Afşin Elbistan A ve Kangal Termik Santrallarında GFB’nin yenilendiğini aktaran Bozoğlu, “GFB yenilemede, GFB’yi alıyorsunuz 6 ay içerisinde ben kapasitemi artırdım ya da prosesimde ufak bir değişiklik yaptım gibi bir şey diyorsunuz ve Çevre Bakanlığı size ekstra 6 ay daha tanımlayabiliyor. Yani tesis bir yıllık GFB’yi aldı sonra gitti ikinci GFB’yi aldı sonra ikinci GFB’nin yarısında GFB yenileme başvurusu yaptı, 6 ayda oradan kazandı. Yani kanun ile yapılmaya çalışılan o ‘2.5 yıl’ şu an filli olarak hayata geçirilmeye başlandı. Bundan yararlanma sürecinde olan Afşin Elbistan A ve Kangal Termik santrallarının bu yönteme dair bir süreç içerisinde olduklarını görüyoruz” dedi.

Toksik Atıkları Vahşi Depoluyorlar Ama Çevre İzni Var

Şu anda çevre izni olanlar santrallar arasında Kemerköy, Yeniköy ve Yatağan santrallarının olduğunu söyleyen Bozoğlu, “Çevre izni ile santrallar 5 yıl çalışabiliyor. Yatağan şu anda sıvı bir şekilde atıklarını depolamaya devam ediyor. Yani yer altı sularını daha fazla kirletme riski var. Yatağan’da şu anda vahşi bir şekilde toksik atıkların depolanmasına rağmen, bu santrala ne yazık ki bu dönem içerisinde 5 yıl geçerli bir çevre izni verilmiş durumda. Üstelik tesis herhangi bir yatırım yapmamış olmasına rağmen” diye konuştu.

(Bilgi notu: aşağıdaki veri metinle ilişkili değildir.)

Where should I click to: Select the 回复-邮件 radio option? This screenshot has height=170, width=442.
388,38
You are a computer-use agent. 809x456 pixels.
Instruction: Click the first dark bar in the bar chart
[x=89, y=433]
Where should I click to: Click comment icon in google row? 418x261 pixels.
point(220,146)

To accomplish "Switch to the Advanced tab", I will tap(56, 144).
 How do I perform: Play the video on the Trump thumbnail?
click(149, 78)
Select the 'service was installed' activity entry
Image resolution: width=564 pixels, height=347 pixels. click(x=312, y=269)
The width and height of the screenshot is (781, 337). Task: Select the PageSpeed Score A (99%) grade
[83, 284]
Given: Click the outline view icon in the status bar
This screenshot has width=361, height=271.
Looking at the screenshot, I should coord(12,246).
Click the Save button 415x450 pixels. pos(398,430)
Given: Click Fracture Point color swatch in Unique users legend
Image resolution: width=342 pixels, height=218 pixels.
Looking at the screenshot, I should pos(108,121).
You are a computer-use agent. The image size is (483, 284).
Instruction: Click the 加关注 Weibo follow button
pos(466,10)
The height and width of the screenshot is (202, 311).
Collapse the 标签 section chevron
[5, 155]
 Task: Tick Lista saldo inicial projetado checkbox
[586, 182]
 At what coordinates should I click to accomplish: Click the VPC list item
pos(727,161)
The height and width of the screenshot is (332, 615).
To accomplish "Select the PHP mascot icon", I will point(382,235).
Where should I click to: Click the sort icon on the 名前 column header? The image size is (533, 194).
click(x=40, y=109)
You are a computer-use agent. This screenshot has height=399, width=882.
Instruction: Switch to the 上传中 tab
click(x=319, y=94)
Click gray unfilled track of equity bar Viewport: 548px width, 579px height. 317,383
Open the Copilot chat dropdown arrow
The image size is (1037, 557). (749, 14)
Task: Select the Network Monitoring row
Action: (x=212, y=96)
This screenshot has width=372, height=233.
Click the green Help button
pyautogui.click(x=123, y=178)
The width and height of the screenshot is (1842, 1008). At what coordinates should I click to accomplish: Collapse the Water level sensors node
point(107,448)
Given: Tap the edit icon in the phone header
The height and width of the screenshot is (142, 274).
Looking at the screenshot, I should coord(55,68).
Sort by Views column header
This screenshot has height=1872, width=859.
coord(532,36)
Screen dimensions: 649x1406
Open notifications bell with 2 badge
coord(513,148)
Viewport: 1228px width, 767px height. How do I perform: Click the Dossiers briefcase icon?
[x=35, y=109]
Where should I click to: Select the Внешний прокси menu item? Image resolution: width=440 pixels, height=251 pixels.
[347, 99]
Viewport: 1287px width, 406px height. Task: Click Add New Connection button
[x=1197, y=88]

“Çevre ve Şehircilik Bakanlığı Felç Yaşıyor”

Çevre ve Şehircilik Bakanlığı’nın net bir şekilde felç yaşadığını söyleyen Bozoğlu, felcin geçmişinin 2011 yılına dayandığını anlattı: “Çevre ve Orman Bakanlığı kapatıldı, Çevre ve Şehircilik Bakanlığı kuruldu ve bütün liyakatli kadrolar dağıldı. Orman ve Su işleri Bakanlığı’na gidenler oldu, Çevre Bakanlığı’nda kalanlar oldu. Yani 2009 yılında AB Çevre Faslı’nı açan kadrolar çöktü. Dolayısıyla şu an Çevre ve Şehircilik Bakanlığı bir felç yaşıyor, denetim yapmıyor.”

Emisyon Bilgisi Ticari Sır Olamaz

Termik santralların her birinde Sürekli Emisyon Ölçümleri Sistemi (SEÖS) takılma zorunluluğu olduğunu hatırlatan Bozoğlu, Çevre ve Şehircilik Bakanlığı’nın, bu sistemlerin şu an bütün termik santrallarda olduğunu beyan ettiği bilgisini paylaştı. Bilgi Edinme Kanunu kapsamında yazılan yazı ile de kendilerine verilen cevabın bu şekilde olduğunu söyleyen dernek başkanı, “Hepsinde ‘biz SEÖS kurdurduk ve anlık olarak bunu izliyoruz’ diyor bakanlık, biz de diyoruz ki bu verileri bizimle paylaşın, kamuoyuna açık yapın. Bakanlık, hava kalitesini izleme açısından çok güzel bir çalışma yapıyor, aynı uygulamayı bütün sanayi tesisleri için yapın, bacalarındaki emisyon ölçüm sonuçlarını online olarak bizimle paylaşın diyoruz.  Çevre sorunlarının çözümü şeffaflıktan ve katılımcılıktan geçer. Biz bu talebimizi ilettiğimizde bize verilen cevap bunun bir ticari sır olduğu. Biz emisyon verisinin nasıl bir ticari sır olabileceğini anlayabilmiş değiliz. Bu cevap bize 25 Mayıs 2021 tarihinde geldi” dedi.